Thanks!  Which one?  Almost all of them have snow, some a lot more than others.  Each mountain has a different name - all in Gaelic.  
http://www.glencoescotland.com/about-glencoe/mountains/
http://www.climbthemunros.co.uk/glencoe.php


----------



## Ameriscot (Apr 9, 2016)

Thanks, ladies!  I never tire of that drive.


----------



## Jackie22 (Apr 9, 2016)

Lovely photos, Annie...thanks for posting and a good looking guy you are married to, I might add.


----------



## Ameriscot (Apr 9, 2016)

Thanks, Jackie!


----------



## Guitarist (Apr 9, 2016)

Ameriscot said:


> Thanks!  Which one?  Almost all of them have snow, some a lot more than others.  Each mountain has a different name - all in Gaelic.
> http://www.glencoescotland.com/about-glencoe/mountains/
> http://www.climbthemunros.co.uk/glencoe.php



The one in the fourth picture in your first post.


----------



## ndynt (Apr 9, 2016)

Breathtakingly beautiful, Annie.  Thank you for sharing your wonderful drive.


----------



## Bobw235 (Apr 9, 2016)

Gorgeous shots Annie.  I must go here someday.  I'll get my son to drive me around while I shoot photos.  Can't wait.  High on my list of destinations.


----------



## Ameriscot (Apr 10, 2016)

Guitarist said:


> The one in the fourth picture in your first post.

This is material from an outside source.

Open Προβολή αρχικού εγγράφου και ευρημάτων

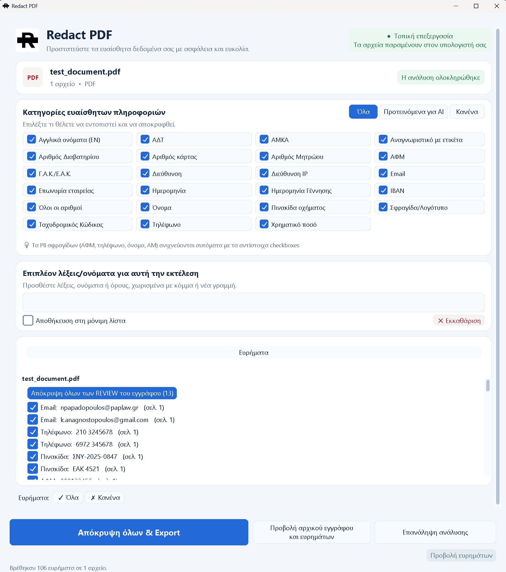coord(311,532)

Buachaille Etive Mor (the great herdsman of Etive)


----------



## Ameriscot (Apr 10, 2016)

ndynt said:


> Breathtakingly beautiful, Annie.  Thank you for sharing your wonderful drive.



Thanks Nona!


----------



## Ameriscot (Apr 10, 2016)

Bobw235 said:


> Gorgeous shots Annie.  I must go here someday.  I'll get my son to drive me around while I shoot photos.  Can't wait.  High on my list of destinations.



Most of Scotland is beautiful, but some areas are more beautiful than others.    Have him drive you through Glencoe, Fort William, take the Harry Potter/Jacobite Steam Train to Mallaig, see the beaches of Morar and Arisaig and go to the Isle of Skye.  Among other places.


----------



## Carla (Jul 24, 2016)

Beautiful! Thanks so much for sharing!


----------



## Ameriscot (Jul 24, 2016)

Thanks, Carla.


----------